Segundo uma nota de imprensa enviada à redação, esta certificação garante, através de uma entidade independente, a origem do leite proveniente de sistemas de produção assentes na pastagem natural, que é uma das características mais distintivas da produção leiteira da Região.
Relativamente às prioridades para garantir a sustentablidade futura da fileira do leite, a Prolacto considera que a diferenciação, a inovação e a valorização da origem são essenciais.
Perante as dificuldades do setor, a Prolacto defende ainda que a competitividade da fileira deve assentar cada vez mais na criação de valor, através da diferenciação e da inovação, promovendo o crescimento sustentável do setor em benefício de todos os seus intervenientes.
“Continuaremos a defender o nosso maior ativo: o leite açoriano e os seus produtores.
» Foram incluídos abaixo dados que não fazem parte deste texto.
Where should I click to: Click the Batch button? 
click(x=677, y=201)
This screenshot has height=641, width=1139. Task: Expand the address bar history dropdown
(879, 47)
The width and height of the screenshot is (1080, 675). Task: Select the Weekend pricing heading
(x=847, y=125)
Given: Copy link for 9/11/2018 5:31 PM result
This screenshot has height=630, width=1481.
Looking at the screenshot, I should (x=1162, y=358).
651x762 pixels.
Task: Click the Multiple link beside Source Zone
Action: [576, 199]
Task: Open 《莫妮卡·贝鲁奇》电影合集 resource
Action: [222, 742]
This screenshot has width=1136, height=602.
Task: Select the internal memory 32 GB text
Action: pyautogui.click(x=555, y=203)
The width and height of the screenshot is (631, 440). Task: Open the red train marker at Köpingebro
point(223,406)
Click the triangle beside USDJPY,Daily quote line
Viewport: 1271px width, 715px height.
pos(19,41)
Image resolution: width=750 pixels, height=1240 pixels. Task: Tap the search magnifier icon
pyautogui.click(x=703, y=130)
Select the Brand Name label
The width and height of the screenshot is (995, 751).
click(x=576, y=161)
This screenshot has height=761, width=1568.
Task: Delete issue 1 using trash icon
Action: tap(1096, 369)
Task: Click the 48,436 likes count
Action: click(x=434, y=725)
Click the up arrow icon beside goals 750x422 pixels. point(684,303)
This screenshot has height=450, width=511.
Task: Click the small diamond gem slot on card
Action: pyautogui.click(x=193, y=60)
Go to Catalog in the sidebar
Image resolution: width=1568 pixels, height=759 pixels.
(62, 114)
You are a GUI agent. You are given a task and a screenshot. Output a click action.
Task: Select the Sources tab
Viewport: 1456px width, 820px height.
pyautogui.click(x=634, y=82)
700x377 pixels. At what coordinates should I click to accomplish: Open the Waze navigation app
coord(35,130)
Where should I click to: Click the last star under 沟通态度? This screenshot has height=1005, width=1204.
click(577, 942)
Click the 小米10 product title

O futuro passa por ter custos ajustados à realidade e transformar uma matéria-prima de excelência em produtos diferenciados, capazes de competir globalmente pelo seu valor, qualidade e origem”, disse Oscar Criado del Rey, CEO da Prolacto.
“Precisamos de um bolo maior, não de dividir um bolo cada vez mais pequeno. É por isso que apostamos na diferenciação, na inovação e na valorização do leite açoriano”, acrescentou.
A Prolacto acredita que esta certificação constitui mais um passo na valorização do leite açoriano.